## WHAT YOU ARE ASKED TO DO:
Convert the data into a Markdown table with the columns Row and Text, starting with the line that contains "Click the ampersand after the word community" and going on through the line that contains "point(74,106)", both included. Number each line in Row, skip blank lines, and leave the pictures out.

[Records from a data source]
⁂
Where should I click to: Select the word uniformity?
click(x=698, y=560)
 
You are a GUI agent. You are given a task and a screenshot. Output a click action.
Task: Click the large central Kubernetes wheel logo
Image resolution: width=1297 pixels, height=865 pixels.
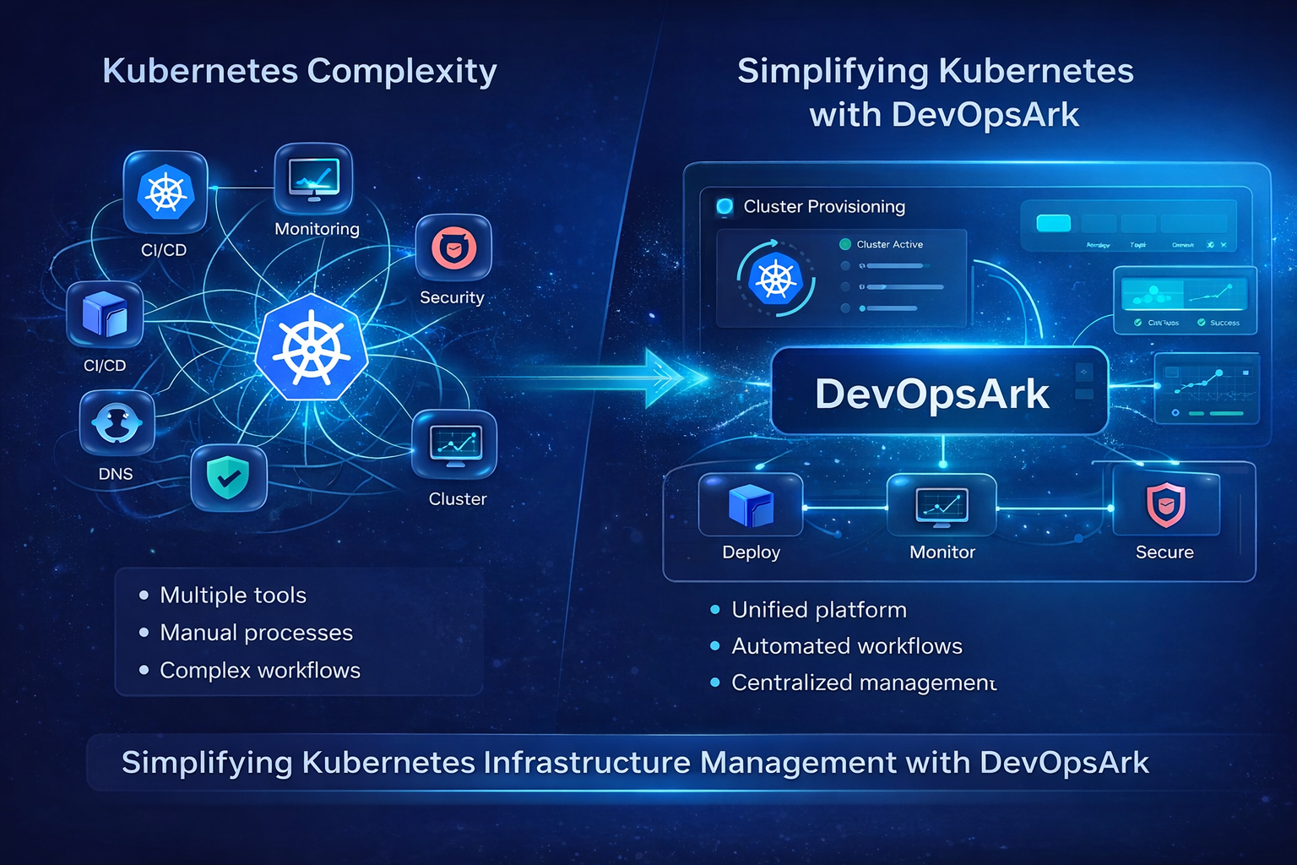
⁂
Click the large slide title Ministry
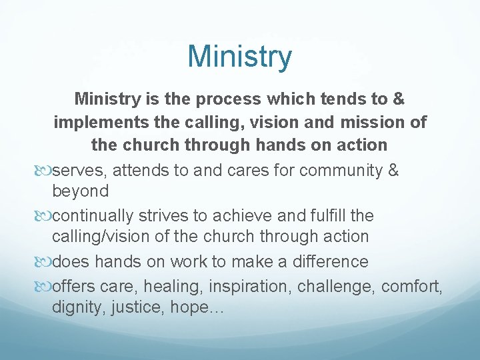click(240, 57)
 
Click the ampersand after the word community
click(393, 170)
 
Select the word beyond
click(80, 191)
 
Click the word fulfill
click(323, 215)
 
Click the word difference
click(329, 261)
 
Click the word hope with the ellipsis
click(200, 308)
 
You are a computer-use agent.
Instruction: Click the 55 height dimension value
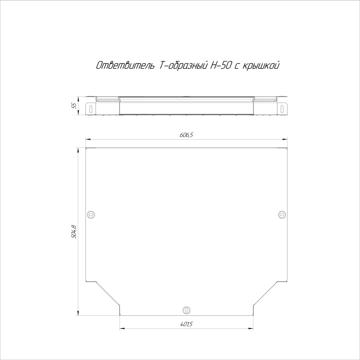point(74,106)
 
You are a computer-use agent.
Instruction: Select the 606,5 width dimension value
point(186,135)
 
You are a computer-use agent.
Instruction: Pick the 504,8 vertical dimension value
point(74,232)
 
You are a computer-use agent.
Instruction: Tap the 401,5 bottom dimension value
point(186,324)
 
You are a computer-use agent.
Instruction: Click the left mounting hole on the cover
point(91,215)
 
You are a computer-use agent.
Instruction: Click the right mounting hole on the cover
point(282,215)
⁂
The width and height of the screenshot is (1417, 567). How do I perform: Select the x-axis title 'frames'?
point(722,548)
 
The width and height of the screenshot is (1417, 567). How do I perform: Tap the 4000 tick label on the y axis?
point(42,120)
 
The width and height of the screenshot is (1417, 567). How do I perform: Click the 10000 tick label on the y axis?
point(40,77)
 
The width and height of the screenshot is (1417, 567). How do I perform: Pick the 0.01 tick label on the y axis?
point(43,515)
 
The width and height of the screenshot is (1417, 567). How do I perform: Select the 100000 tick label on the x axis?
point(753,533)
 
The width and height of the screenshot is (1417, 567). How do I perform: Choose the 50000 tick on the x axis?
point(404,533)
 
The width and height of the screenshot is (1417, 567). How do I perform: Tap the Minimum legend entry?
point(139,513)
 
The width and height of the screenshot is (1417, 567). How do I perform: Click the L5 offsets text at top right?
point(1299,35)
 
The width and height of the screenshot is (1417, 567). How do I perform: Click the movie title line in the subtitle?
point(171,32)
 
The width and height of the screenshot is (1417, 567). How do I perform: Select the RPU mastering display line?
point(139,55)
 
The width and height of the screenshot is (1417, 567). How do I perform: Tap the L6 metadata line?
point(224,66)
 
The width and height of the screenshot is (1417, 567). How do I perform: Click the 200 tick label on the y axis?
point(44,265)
⁂
## COMPLETED EXERCISE:
| Row | Text |
|---|---|
| 1 | Click the ampersand after the word community |
| 2 | click(393, 170) |
| 3 | Select the word beyond |
| 4 | click(80, 191) |
| 5 | Click the word fulfill |
| 6 | click(323, 215) |
| 7 | Click the word difference |
| 8 | click(329, 261) |
| 9 | Click the word hope with the ellipsis |
| 10 | click(200, 308) |
| 11 | You are a computer-use agent. |
| 12 | Instruction: Click the 55 height dimension value |
| 13 | point(74,106) |